▶ **EXERCISE DIRECTIONS**: Copy out every line of the material below without changing anything.

▶ **SUPPLIED INFORMATION**:
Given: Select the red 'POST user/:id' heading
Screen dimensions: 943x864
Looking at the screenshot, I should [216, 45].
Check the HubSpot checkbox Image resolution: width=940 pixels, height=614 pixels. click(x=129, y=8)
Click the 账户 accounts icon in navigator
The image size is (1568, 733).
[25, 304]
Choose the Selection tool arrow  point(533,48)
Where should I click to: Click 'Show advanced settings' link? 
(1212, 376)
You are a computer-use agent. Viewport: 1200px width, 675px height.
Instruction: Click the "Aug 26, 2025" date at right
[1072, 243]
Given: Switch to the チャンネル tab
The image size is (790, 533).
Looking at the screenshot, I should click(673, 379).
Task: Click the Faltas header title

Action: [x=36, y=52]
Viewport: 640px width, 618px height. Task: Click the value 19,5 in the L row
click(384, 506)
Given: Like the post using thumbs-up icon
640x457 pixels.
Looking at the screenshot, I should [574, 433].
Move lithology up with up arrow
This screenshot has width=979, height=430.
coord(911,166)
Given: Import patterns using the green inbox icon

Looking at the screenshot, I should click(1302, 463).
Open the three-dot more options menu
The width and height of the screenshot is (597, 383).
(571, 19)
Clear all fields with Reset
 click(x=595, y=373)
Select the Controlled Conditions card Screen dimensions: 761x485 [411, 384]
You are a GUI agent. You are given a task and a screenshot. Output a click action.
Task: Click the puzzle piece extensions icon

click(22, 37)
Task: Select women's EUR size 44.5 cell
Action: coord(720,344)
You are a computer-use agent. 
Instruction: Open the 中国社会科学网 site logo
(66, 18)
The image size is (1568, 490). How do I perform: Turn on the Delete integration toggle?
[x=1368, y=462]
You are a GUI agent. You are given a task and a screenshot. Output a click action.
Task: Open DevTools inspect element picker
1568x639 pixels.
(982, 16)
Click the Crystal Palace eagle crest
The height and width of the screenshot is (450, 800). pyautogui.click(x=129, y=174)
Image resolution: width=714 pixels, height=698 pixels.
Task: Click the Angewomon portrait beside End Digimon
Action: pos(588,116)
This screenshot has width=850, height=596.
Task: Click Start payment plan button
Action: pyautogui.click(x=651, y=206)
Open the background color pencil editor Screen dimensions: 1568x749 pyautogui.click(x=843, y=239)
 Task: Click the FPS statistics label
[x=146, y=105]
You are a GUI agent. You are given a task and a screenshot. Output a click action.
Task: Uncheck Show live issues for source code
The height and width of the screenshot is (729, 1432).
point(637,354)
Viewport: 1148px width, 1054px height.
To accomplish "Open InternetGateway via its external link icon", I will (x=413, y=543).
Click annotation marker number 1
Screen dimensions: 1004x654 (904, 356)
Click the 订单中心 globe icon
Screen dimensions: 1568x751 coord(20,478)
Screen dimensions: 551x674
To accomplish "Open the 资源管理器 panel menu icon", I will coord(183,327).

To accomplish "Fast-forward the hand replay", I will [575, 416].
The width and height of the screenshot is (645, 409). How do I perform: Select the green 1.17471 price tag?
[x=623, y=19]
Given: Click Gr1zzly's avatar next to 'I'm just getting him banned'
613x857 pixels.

▶ **RESULT**:
Given: Select the red 'POST user/:id' heading
Screen dimensions: 943x864
Looking at the screenshot, I should [216, 45].
Check the HubSpot checkbox Image resolution: width=940 pixels, height=614 pixels. click(x=129, y=8)
Click the 账户 accounts icon in navigator
The image size is (1568, 733).
[25, 304]
Choose the Selection tool arrow  point(533,48)
Where should I click to: Click 'Show advanced settings' link? 
(1212, 376)
You are a computer-use agent. Viewport: 1200px width, 675px height.
Instruction: Click the "Aug 26, 2025" date at right
[1072, 243]
Given: Switch to the チャンネル tab
The image size is (790, 533).
Looking at the screenshot, I should click(673, 379).
Task: Click the Faltas header title

Action: [x=36, y=52]
Viewport: 640px width, 618px height. Task: Click the value 19,5 in the L row
click(384, 506)
Given: Like the post using thumbs-up icon
640x457 pixels.
Looking at the screenshot, I should [574, 433].
Move lithology up with up arrow
This screenshot has width=979, height=430.
coord(911,166)
Given: Import patterns using the green inbox icon

Looking at the screenshot, I should click(1302, 463).
Open the three-dot more options menu
The width and height of the screenshot is (597, 383).
(571, 19)
Clear all fields with Reset
 click(x=595, y=373)
Select the Controlled Conditions card Screen dimensions: 761x485 [411, 384]
You are a GUI agent. You are given a task and a screenshot. Output a click action.
Task: Click the puzzle piece extensions icon

click(22, 37)
Task: Select women's EUR size 44.5 cell
Action: coord(720,344)
You are a computer-use agent. 
Instruction: Open the 中国社会科学网 site logo
(66, 18)
The image size is (1568, 490). How do I perform: Turn on the Delete integration toggle?
[x=1368, y=462]
You are a GUI agent. You are given a task and a screenshot. Output a click action.
Task: Open DevTools inspect element picker
1568x639 pixels.
(982, 16)
Click the Crystal Palace eagle crest
The height and width of the screenshot is (450, 800). pyautogui.click(x=129, y=174)
Image resolution: width=714 pixels, height=698 pixels.
Task: Click the Angewomon portrait beside End Digimon
Action: pos(588,116)
This screenshot has width=850, height=596.
Task: Click Start payment plan button
Action: pyautogui.click(x=651, y=206)
Open the background color pencil editor Screen dimensions: 1568x749 pyautogui.click(x=843, y=239)
 Task: Click the FPS statistics label
[x=146, y=105]
You are a GUI agent. You are given a task and a screenshot. Output a click action.
Task: Uncheck Show live issues for source code
The height and width of the screenshot is (729, 1432).
point(637,354)
Viewport: 1148px width, 1054px height.
To accomplish "Open InternetGateway via its external link icon", I will (x=413, y=543).
Click annotation marker number 1
Screen dimensions: 1004x654 (904, 356)
Click the 订单中心 globe icon
Screen dimensions: 1568x751 coord(20,478)
Screen dimensions: 551x674
To accomplish "Open the 资源管理器 panel menu icon", I will coord(183,327).

To accomplish "Fast-forward the hand replay", I will [575, 416].
The width and height of the screenshot is (645, 409). How do I perform: Select the green 1.17471 price tag?
[x=623, y=19]
Given: Click Gr1zzly's avatar next to 'I'm just getting him banned'
613x857 pixels.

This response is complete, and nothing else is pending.